(Collected data)
=== Begin Enclosure ===
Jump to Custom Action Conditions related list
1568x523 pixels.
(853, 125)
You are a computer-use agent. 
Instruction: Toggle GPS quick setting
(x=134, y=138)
=== End Enclosure ===
What needs to be done ▸
Only a verbatim transcription of the lines from the one containing "You are a computer-use agent." through the last line of the records counts as the answer.

Task output ▸
You are a computer-use agent. 
Instruction: Toggle GPS quick setting
(x=134, y=138)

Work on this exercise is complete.